Report all lines in the records that hold the string "panel".

> EXERCISE INPUT

____

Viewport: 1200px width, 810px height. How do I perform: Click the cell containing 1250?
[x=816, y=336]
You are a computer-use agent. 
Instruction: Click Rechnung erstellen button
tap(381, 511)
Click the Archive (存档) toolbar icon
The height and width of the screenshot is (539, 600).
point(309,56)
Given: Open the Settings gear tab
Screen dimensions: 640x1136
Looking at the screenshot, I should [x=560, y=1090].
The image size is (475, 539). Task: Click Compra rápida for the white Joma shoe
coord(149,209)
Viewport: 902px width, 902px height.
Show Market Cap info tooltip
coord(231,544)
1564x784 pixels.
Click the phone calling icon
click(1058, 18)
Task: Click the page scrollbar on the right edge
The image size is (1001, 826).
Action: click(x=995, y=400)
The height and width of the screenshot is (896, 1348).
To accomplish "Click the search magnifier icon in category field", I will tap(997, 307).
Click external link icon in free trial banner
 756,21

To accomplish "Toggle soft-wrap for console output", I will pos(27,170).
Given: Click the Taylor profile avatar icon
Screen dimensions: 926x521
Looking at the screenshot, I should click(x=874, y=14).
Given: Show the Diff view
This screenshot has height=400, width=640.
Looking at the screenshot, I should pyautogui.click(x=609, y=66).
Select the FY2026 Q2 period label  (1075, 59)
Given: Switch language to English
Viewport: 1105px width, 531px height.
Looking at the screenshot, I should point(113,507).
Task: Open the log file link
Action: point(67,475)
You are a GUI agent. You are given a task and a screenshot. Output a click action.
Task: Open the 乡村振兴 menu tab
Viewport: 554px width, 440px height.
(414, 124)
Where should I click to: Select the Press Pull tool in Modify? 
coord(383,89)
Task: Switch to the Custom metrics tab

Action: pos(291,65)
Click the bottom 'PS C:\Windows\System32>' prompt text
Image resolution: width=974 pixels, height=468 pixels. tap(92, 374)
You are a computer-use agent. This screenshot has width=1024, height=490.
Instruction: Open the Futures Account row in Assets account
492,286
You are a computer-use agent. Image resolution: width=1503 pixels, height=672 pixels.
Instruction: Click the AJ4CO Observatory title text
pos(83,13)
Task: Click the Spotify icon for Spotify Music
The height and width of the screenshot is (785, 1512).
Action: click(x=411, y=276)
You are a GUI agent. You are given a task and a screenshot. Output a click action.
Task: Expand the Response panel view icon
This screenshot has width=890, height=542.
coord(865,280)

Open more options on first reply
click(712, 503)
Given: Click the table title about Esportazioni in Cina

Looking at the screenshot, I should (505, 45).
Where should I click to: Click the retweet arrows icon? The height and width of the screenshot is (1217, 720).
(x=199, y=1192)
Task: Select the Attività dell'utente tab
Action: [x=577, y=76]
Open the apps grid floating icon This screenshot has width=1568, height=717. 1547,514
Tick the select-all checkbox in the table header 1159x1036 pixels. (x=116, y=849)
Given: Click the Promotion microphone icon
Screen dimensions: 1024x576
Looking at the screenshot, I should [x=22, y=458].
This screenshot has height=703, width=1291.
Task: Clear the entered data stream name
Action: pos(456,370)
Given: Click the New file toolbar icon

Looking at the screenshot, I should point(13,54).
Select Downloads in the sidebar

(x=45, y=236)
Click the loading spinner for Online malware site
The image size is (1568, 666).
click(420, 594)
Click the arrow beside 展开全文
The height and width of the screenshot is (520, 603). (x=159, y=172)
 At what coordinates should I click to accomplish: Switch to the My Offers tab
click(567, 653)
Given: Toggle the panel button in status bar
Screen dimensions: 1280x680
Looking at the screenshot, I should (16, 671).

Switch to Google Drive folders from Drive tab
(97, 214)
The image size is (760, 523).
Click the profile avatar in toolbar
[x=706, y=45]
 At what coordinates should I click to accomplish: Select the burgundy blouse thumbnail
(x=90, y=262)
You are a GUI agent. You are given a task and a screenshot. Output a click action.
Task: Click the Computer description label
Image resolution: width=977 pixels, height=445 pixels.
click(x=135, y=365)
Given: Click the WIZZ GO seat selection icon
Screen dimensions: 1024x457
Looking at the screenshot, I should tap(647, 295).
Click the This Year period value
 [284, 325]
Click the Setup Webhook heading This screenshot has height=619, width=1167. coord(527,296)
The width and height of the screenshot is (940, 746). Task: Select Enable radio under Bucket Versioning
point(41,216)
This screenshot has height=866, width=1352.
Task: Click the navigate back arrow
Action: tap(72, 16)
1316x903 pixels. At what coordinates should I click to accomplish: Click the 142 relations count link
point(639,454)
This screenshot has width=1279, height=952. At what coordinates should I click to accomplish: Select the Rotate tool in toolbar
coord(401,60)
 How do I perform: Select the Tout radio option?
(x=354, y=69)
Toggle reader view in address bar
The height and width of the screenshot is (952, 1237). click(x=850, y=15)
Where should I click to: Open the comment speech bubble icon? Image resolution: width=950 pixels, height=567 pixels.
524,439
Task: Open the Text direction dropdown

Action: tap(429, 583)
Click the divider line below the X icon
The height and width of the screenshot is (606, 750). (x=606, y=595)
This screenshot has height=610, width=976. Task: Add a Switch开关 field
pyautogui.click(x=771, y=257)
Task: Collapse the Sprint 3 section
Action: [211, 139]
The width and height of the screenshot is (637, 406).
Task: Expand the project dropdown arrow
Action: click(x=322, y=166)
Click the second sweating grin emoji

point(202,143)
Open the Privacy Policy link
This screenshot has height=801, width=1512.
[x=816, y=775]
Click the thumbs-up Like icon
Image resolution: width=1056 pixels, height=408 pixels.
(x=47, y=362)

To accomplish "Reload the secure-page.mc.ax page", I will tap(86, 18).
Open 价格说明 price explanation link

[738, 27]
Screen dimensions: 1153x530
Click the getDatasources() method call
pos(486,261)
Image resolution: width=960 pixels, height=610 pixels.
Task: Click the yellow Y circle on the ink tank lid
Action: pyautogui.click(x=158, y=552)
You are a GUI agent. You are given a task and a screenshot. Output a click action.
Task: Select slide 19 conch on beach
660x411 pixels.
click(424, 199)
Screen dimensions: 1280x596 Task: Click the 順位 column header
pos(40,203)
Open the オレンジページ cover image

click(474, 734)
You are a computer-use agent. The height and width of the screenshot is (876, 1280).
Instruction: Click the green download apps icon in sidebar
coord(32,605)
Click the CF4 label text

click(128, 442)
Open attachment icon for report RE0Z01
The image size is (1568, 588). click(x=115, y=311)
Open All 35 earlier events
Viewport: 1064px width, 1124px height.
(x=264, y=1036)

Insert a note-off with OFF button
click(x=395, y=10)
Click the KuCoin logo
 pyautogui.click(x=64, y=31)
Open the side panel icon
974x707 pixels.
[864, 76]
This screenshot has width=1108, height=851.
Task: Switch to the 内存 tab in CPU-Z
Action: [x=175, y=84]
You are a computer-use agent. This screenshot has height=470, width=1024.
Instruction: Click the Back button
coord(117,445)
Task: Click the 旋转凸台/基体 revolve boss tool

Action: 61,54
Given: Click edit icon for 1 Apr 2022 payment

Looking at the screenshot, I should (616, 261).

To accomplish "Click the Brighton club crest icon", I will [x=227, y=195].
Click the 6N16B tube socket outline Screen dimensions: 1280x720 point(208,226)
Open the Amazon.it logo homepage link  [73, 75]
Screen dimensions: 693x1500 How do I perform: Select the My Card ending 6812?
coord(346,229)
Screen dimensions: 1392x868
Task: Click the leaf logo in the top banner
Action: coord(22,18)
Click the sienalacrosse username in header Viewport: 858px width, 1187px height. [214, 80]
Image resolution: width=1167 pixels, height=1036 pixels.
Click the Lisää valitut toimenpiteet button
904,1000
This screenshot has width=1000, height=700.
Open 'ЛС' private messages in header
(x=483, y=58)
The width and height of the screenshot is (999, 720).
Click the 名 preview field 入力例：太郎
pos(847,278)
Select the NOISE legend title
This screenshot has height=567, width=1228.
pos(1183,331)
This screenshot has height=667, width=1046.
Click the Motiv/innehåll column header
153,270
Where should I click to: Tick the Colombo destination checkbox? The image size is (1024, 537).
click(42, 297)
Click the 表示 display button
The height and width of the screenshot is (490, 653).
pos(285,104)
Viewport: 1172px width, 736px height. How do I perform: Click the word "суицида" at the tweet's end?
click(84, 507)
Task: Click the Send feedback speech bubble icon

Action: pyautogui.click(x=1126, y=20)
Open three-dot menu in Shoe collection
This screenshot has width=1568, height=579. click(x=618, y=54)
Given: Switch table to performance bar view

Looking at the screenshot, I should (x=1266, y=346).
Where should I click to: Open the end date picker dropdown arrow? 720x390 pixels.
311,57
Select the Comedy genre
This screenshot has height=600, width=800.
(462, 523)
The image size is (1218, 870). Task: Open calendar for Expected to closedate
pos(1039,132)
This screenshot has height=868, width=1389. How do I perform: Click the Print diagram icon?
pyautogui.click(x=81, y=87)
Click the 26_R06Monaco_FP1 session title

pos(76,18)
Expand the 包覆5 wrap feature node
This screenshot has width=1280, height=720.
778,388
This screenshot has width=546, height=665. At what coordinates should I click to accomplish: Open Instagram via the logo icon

____

> ANSWER TO THIS TASK
Task: Expand the Response panel view icon
Given: Toggle the panel button in status bar
Open the side panel icon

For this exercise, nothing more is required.